Plaintiff alleges that he is the father of three children, but the Complaint concerns the parties' only minor child.

As noted, Mr. Washington asserted jurisdiction based on a "federal question." On April 1, 2015, I entered an Order dismissing the Complaint for lack of subject matter jurisdiction. ECF 2 (Memorandum); ECF 3 (Order). As I explained in my Memorandum (ECF 2 at 3), "[f]ederal district courts are courts of limited jurisdiction. See Exxon Mobil Corp. v. Allapattach Servs., Inc., 545 U.S. 546, 552 (2005); United States ex rel. Voyyuru v. Jadhav, 555 F. 3d 337, 347 (4th Cir. 2009)." Therefore, "[t]hey possess only the jurisdiction authorized them by the United States Constitution and by federal statute." Jadhav, 555 F.3d at 347 (citing Bowles v. Russell, 551 U.S. 205 (2007)).

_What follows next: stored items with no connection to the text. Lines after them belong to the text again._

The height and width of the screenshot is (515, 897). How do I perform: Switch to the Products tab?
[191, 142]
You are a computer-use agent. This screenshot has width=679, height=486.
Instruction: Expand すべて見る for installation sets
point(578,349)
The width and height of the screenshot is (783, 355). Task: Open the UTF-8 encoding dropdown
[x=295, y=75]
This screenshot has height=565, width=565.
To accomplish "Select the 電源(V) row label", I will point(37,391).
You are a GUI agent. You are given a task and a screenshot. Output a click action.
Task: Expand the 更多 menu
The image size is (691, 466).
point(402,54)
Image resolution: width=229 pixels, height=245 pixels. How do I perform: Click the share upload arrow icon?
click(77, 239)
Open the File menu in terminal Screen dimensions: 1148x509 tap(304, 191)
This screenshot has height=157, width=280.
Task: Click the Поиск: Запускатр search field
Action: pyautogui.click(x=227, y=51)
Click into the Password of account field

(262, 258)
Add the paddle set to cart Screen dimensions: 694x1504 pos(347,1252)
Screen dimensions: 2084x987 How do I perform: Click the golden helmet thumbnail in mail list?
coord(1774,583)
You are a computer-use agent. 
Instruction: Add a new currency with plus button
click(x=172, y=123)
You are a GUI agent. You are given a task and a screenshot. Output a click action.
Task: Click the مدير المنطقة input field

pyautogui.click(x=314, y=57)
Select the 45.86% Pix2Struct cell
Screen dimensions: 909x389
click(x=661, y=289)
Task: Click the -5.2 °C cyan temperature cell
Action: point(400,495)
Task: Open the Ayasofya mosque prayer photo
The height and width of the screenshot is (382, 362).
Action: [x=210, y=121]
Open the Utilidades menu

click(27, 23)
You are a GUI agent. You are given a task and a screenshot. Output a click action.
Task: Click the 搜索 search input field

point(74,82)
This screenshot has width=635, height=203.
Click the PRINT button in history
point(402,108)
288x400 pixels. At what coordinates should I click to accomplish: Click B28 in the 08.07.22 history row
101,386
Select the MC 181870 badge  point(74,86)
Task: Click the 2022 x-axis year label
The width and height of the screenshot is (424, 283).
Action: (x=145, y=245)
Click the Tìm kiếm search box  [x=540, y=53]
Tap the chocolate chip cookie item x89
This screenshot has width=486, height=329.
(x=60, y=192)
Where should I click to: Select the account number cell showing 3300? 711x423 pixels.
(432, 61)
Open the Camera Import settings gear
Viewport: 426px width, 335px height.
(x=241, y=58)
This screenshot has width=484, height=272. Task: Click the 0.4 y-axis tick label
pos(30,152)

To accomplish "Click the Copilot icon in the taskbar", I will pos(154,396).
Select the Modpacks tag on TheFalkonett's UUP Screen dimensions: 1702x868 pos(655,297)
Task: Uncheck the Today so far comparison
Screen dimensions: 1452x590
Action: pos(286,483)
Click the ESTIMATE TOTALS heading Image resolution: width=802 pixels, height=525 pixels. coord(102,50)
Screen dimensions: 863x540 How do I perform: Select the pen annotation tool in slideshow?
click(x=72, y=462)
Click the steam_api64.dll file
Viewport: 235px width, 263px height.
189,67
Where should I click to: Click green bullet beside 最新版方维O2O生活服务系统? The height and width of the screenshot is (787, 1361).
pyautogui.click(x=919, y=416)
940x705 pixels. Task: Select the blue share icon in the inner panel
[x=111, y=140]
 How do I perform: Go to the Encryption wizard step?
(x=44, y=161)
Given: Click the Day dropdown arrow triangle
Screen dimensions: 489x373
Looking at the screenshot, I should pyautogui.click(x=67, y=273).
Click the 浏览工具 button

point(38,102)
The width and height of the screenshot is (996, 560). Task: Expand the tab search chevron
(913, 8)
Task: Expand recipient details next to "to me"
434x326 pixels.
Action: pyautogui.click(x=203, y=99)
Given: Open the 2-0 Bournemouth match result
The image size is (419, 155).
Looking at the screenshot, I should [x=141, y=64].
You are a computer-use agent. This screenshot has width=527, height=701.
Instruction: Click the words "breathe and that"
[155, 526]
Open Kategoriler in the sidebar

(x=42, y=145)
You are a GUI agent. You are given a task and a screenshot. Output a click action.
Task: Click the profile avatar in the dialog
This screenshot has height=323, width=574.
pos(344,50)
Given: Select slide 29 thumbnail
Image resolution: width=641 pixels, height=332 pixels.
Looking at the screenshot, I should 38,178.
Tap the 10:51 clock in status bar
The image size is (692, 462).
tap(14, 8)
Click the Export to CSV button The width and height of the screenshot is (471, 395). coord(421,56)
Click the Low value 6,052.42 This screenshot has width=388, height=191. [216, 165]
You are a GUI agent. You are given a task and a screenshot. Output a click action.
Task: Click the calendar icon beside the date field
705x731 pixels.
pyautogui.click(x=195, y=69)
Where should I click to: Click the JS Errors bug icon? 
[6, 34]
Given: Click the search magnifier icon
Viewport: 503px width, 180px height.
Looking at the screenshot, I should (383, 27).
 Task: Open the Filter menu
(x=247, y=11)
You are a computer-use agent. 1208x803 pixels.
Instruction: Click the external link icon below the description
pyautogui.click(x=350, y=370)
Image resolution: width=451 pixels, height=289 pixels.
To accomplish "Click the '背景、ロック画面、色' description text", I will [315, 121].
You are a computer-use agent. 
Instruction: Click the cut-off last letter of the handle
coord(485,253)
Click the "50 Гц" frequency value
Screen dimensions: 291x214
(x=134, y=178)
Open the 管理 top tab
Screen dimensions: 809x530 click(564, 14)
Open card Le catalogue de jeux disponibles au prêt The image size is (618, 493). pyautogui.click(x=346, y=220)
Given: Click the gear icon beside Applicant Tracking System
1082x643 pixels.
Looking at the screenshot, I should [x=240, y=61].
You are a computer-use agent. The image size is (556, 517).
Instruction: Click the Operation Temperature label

In my Memorandum, I attempted to explain, among other things, that federal courts generally abstain from review of domestic cases litigated in State courts. ECF 2 at 4. See Ankenbrandt v. Richards, 504 U.S. 689, 701-05 (1992). While acknowledging that this matter is understandably "difficult" for Mr. Washington (id. at 5), I concluded that this Court lacks subject matter jurisdiction. Therefore, for the reasons set forth in my Memorandum, I dismissed the case. See ECF 3 (Order dismissing case).

It appears that the visitation case remains in active litigation in State court. See Washington v. Deline, Case No. 13C09077751, Maryland Judiciary Case Search, available at http://casesearch.courts.state.md.us/ (last accessed September 16, 2015). --------

On April 9, 2015, Mr. Washington filed a "Notice Of Appeal." ECF 5. On the same date, he filed a "Motion To Appeal" (ECF 4), which was docketed as a motion for reconsideration. In ECF 4, Mr. Washington expressed disagreement with my ruling, explaining that his son is a United States citizen (ECF 4 at 2), and Ms. Deline "is of a foreign nationality and has no legal documents to reside in this country. . . ." Id. at 1. He asserted: "This gives the case . . . federal jurisdictional grounds for any federal justice court to investigate. . . ." Id. Noting that he is a veteran of Iraq/Afghanistan, Mr. Washington complained: "I have no idea where my son is wheather [sic] he's dead/alive, out of this State of Maryland this country etc. and with all of the continuous complaints I'm not getting any help from the STATE OF MARYLAND COUNTY COURTs. It is sad that I can go to war and fight for the citizen's freedom . . . and the freedom of my son and I to each other is denied here in this country[.]" ECF 4 at 2.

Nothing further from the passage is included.